Cela fait près d’un an et demi, que l’Église protestante a ouvert le débat en son sein. Pour l’EPUdF, la décision du vote est «un pas de plus» pour «accompagner les personnes et les couples». C’est aussi un moyen de «permettre aux couples de même sexe de se sentir accueillis tels qu’ils sont et de respecter les points de vue divers qui traversent l’Église protestante». C’est pourquoi, et l’Église insiste sur ce point, «une telle bénédiction est bien une possibilité ouverte, elle n’est ni un droit ni une obligation. Elle ne s’impose à aucune paroisse». En supprimant le principe de contrainte, l’EPUdF affirme son ambition de transformer son Église.

Tout en se défendant d’être en concurrence avec une mouvance évangélique en forte croissance, l’EPUdF parie sur une démarche missionnaire pour «passer d’une Église de membres à une Église de témoins».

«Une décision prise contre tous les textes bibliques»

À en croire certains pasteurs comme Gilles Boucomont, présent à Sète, «pour la première fois en France depuis 1517 — date de la Réforme initiée par Martin Luther —, une décision synodale majeure est prise contre tous les textes bibliques». Avec une cinquantaine d’autres pasteurs et une centaine de conseillers presbytéraux, il avait signé un appel invitant les délégués du synode à ne pas statuer «dans la hâte de répondre à la pression de la société et l’évolution de ses mœurs». Certains des signataires craignant même «de profondes déchirures» à l’intérieur même de l’Église protestante.

Selon l’EPUdF, un nouveau pasteur serait accueilli chaque mois dans l’Église. Une statistique qui, face aux départs à la retraite, permet de stabiliser le nombre de ces pasteurs. D’ailleurs, 45 % des pasteurs de l’Église Protestante sont des femmes.


Repères

Le chiffre : 94

personnes > au synode. Ce sont 94 délégués sur 105 représentants de l’église protestante qui ont entériné la bénédiction des unions homosexuelles.


Des réactions partagées

Pour Jean-Luc Roméro, élu de la région Ile-de-France qui a mené combat pour le mariage homosexuel c’est une «magnifique avancée. La bénédiction des mariages gay, c’est un «grand geste d’amour en cette Journée contre l’homophobie».

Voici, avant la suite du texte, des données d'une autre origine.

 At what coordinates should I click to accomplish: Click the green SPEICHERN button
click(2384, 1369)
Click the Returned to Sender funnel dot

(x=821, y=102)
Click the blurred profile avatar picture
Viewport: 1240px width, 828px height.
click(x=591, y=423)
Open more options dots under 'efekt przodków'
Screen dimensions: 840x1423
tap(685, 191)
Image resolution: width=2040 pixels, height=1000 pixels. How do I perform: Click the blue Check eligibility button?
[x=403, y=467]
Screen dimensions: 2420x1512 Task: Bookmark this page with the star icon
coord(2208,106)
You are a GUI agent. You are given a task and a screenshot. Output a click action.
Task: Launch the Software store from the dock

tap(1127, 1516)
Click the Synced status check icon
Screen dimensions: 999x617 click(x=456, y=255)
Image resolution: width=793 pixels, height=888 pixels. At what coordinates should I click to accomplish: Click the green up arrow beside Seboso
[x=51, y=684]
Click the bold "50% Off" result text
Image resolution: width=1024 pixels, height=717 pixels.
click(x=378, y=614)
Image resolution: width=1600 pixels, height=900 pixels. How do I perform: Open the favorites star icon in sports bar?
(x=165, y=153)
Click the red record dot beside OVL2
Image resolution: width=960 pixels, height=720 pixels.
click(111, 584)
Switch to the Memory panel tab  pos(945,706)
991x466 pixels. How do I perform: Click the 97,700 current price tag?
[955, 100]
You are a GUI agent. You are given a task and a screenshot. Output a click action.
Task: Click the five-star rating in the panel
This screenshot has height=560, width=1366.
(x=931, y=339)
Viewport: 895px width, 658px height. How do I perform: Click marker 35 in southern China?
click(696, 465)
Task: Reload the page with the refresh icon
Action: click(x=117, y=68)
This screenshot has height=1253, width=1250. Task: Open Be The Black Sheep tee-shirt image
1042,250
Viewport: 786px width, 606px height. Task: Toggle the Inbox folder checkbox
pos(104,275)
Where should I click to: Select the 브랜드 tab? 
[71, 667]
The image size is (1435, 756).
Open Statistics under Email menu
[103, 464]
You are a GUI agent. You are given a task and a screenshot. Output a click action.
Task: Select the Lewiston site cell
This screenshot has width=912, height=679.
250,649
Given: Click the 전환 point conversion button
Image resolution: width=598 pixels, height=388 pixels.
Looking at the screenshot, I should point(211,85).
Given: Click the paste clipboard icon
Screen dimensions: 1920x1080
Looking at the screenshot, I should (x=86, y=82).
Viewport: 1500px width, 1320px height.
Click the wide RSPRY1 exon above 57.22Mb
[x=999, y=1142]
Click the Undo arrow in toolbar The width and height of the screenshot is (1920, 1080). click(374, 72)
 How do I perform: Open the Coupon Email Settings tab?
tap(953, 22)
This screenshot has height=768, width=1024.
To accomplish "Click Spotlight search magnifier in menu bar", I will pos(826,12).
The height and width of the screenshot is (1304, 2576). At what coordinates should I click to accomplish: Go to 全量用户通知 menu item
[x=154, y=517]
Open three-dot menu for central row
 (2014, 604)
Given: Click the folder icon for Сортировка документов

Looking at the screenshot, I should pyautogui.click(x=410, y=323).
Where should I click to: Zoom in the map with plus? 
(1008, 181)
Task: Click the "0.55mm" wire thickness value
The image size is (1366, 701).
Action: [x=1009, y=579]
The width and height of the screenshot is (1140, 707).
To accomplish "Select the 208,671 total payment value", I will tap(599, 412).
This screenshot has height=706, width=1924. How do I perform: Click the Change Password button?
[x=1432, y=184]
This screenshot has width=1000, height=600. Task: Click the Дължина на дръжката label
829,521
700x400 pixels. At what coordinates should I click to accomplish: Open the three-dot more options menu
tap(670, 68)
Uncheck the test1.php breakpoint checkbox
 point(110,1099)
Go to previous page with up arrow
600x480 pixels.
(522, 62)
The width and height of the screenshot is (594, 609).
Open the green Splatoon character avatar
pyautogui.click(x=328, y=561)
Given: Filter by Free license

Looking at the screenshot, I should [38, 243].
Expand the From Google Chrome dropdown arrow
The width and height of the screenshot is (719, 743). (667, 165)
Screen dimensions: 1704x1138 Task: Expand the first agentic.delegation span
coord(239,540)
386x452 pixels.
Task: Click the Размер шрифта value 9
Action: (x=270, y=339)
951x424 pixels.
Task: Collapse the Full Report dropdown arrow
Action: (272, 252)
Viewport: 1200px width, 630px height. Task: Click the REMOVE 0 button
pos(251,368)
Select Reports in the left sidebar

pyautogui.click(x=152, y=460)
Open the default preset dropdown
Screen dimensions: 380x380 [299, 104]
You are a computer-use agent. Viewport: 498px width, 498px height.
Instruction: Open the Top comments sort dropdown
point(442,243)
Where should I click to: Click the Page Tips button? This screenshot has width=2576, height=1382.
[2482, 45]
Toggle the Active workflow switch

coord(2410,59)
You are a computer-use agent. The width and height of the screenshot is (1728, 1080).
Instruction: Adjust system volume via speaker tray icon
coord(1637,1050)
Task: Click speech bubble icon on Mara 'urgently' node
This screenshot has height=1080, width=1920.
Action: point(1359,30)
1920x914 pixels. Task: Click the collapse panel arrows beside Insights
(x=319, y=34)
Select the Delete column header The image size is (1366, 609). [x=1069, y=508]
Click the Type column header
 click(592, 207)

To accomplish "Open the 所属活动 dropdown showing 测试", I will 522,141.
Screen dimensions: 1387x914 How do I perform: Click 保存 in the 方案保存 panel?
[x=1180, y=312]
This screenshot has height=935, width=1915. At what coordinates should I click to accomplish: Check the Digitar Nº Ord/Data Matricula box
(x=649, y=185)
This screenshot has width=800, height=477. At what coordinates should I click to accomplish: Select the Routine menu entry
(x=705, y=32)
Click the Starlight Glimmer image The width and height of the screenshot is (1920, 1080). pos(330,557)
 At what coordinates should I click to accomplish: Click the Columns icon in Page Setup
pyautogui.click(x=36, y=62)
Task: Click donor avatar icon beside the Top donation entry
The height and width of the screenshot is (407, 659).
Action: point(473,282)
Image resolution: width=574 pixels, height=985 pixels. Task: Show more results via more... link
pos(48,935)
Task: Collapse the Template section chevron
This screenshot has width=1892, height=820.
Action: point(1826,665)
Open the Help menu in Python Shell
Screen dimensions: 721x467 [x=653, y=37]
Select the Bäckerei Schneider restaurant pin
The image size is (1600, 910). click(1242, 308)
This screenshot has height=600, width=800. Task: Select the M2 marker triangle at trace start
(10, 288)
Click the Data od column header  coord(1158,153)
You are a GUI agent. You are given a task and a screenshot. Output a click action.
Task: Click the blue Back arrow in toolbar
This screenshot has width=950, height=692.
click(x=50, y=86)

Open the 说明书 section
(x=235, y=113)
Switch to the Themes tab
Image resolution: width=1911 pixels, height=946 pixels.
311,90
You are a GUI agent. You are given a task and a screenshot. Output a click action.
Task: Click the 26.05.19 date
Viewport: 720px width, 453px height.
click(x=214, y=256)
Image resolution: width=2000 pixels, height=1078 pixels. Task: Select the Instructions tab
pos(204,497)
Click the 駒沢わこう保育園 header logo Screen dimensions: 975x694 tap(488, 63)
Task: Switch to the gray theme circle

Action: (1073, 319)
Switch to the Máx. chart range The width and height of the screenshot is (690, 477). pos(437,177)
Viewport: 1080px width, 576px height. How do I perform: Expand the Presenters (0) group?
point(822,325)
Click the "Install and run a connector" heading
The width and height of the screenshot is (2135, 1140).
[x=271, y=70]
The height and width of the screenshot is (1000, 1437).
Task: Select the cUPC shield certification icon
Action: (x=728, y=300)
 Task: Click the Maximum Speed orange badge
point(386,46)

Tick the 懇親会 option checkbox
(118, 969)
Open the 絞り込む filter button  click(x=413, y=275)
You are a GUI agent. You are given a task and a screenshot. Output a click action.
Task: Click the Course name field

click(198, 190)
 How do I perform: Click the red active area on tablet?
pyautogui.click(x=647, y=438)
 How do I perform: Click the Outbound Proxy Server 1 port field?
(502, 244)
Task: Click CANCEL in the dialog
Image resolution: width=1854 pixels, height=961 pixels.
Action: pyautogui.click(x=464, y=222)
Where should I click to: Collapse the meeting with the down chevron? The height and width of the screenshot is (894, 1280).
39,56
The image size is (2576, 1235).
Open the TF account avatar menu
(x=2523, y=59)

Pour lui qui est homosexuel marié, «cette décision réconcilie les homosexuels avec les religions».

Cet avis n’est cependant pas partagé par tous et, notamment pas par de nombreux représentants, prêtres et fidèles de l’église catholique qui «voient là une décision irresponsable qui met à mal nos sociétés».

Chez les protestants, cette bénédiction ne fait cependant pas non plus l’unanimité .

Gilles ­Boucomont, pasteur du temple du Marais, à Paris «se déclare hostile à cette décision». Très actif dans les réseaux sociaux, le pasteur Boucomont était devenu le porte-étendard des opposants protestants.

Les vifs débats provoqués dans la société sur l’adoption du mariage pour tous en 2013 ont pesé sur le synode. Les Églises luthérienne et réformée avaient repoussé le sujet car elles étaient attachées à réaliser leur unité. «À l’époque, les questions sensibles avaient été mises sous le tapis», regrette un farouche partisan de la bénédiction. L’Église protestante «classique» était également confrontée aux positions tranchées des évangéliques et des pentecôtistes, opposés à cette bénédiction.